#### Task inputs ####

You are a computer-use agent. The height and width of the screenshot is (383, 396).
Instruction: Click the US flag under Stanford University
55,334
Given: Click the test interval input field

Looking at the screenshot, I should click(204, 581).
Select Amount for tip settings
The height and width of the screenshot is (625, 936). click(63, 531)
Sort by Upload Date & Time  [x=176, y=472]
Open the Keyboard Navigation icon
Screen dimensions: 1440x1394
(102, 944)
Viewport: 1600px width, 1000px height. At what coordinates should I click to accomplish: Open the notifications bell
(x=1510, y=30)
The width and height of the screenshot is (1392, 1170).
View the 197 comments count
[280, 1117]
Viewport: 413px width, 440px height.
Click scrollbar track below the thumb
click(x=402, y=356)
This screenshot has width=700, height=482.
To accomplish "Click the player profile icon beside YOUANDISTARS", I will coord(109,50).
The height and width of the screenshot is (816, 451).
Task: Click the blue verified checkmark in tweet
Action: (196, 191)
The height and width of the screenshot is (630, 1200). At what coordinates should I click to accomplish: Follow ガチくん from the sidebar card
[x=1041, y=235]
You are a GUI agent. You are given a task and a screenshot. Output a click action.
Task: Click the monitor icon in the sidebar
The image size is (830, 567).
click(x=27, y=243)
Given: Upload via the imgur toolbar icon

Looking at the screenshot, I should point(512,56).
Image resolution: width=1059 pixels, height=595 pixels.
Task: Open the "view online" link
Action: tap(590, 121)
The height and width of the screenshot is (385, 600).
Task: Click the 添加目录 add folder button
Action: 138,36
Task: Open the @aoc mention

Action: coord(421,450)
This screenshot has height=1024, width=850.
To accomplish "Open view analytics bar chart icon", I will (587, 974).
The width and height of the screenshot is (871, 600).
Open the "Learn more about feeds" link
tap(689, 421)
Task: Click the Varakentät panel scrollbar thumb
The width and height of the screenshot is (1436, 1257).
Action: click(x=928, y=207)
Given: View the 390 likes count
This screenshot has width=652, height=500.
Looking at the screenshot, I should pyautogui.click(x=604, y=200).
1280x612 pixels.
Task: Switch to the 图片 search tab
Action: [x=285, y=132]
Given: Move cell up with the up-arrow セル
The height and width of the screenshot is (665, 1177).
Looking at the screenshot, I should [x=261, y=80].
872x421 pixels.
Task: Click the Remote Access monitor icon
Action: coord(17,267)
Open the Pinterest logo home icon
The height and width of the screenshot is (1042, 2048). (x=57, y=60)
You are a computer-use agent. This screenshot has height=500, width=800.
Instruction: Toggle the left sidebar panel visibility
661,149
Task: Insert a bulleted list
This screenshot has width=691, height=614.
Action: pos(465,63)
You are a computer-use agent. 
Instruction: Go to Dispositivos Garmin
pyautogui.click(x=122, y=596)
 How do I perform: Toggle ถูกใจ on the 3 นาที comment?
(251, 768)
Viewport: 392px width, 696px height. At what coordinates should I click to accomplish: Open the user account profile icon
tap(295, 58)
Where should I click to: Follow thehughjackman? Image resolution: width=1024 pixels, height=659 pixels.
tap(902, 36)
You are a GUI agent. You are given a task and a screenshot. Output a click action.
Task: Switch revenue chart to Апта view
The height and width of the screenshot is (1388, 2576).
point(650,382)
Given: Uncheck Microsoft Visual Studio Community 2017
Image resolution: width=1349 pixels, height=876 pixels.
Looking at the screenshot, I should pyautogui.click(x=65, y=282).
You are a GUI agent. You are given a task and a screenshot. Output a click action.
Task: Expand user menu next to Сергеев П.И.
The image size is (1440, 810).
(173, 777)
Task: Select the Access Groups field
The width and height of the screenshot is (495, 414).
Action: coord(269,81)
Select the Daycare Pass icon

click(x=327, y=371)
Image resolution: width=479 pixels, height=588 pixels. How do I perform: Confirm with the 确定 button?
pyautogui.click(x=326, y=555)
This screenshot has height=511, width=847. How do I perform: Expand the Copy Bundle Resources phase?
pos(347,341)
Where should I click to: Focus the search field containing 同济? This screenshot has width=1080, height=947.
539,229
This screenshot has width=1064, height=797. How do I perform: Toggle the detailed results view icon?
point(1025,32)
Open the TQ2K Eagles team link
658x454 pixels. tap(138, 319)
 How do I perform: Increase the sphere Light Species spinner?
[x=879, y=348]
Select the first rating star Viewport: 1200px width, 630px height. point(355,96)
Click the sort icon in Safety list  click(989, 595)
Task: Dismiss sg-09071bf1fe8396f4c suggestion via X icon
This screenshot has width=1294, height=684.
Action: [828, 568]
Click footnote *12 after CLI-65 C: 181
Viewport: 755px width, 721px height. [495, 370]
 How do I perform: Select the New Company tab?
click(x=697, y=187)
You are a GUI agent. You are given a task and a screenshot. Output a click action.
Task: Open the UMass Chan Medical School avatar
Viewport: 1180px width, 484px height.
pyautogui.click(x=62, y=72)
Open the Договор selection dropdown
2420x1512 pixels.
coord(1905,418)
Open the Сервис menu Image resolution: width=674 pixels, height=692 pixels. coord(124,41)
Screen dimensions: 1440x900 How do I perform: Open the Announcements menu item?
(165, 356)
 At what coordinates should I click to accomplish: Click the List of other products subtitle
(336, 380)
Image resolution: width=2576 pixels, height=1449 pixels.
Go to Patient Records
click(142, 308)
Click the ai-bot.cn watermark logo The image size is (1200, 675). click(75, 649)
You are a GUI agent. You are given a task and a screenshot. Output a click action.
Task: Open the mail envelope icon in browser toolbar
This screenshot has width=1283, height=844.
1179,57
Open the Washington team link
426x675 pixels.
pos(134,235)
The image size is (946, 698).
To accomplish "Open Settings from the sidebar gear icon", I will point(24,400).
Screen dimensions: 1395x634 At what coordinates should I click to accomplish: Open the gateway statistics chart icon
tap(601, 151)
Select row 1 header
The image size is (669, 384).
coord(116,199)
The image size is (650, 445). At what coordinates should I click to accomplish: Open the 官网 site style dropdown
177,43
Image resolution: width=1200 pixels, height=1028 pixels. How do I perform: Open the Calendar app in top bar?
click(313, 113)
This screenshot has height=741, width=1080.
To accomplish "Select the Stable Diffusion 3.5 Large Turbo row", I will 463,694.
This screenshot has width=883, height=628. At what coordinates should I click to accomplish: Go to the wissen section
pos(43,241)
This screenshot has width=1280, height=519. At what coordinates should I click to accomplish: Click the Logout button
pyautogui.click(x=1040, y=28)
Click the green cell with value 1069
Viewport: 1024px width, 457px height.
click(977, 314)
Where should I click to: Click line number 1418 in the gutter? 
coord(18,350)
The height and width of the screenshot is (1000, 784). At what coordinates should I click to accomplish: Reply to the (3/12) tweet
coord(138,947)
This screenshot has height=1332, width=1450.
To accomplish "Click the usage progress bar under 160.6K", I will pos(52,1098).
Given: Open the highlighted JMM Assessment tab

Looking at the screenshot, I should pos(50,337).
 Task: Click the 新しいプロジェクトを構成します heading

####

Task goal:
Of all the lines in the data above, show only those that hold the word "computer".

Reply to the exercise:
You are a computer-use agent. The height and width of the screenshot is (383, 396).
You are a computer-use agent. This screenshot has height=500, width=800.
You are a computer-use agent. 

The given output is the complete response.